Eintracht Frankfurt's plans for next season were thrown into chaos on Friday when Bayern confirmed Kovac, 46, will join them to replace Jupp Heynckes as coach in 2018/19.
Frankfurt's director of sport Fredi Bobic is furious the story was leaked on Thursday, insisting it was "certainly not from Frankfurt -- it's very annoying, not professional and disrespectful".
It was a thinly-veiled attack on Bayern, who reportedly paid a fee of 2.2 million euros ($2.7 million) to trigger a release clause in Kovac's Frankfurt contract.
Bayern officials responded to those claims on Saturday night.
"We found the statements of Fredi Bobic to be very outrageous," fumed president Uli Hoeness. "We exploited a hole he made in the contract with Kovac, which is very professional.
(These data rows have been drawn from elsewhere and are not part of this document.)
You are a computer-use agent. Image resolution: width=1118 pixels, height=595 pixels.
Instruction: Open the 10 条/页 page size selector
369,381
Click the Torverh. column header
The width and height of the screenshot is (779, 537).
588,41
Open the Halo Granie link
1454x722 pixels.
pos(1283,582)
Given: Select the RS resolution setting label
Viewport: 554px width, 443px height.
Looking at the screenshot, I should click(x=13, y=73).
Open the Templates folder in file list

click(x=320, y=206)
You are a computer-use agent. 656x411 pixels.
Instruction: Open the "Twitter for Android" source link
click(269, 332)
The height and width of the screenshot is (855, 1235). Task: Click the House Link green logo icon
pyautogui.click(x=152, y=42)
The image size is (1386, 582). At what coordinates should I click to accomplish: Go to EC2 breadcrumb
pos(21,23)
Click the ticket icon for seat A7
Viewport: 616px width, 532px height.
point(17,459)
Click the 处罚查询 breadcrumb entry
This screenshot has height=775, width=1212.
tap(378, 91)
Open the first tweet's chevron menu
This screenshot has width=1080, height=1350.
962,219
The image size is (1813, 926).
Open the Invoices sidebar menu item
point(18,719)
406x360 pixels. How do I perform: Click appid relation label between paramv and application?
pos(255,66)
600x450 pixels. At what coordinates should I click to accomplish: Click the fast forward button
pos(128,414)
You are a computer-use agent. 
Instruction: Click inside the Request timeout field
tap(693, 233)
"But we decided to let them know as soon as possible, now they have more time to get a new coach."
Both Hoeness and Bayern's sports director Hasan Salihamidzic denied feeding the news to Germany's best selling daily Bild, who first broke the story.
"There was no information leaked by Bayern," insisted Salihamidzic before Bayern ran riot with a 5-1 win at home to Borussia Moenchengladbach.
"We had no interest at all in going public."
"I think that Bayern behaved very fairly, we have nothing to be blamed for.
"Frankfurt now has months to look for a successor (for Kovac).
"I have a good relationship with Fredi Bobic, and I'm sure we'll talk about it.
"We sorted things out on Thursday (with Kovac), but I won't give details."
However, Salihamidzic repeatedly avoided answering questions about when Bayern first approached Kovac.
Former Croatia international Kovac, who has signed a three-year contract, claims the whole deal was done on Thursday.
"There was a call from Munich and an offer, which I accepted. That's how it happened," Kovac said.
But ex-Germany internationals Lothar Matthaeus and Christoph Metzelder, both working as pundits for Sky, doubted Kovac's version of events.
"An agreement with Bayern in just one day -- I can't quite accept that," said Matthaeus, who lifted the World Cup in 1990.
"I do not think Bayern and Niko Kovac would sign a contract within a few hours."
Metzelder, who earned 47 caps between 2001 and 2008, agreed with Matthaeus.
"I can't believe it. Normally there are several discussions, over several weeks, involving lawyers. It doesn't happen that fast," said the former Dortmund defender.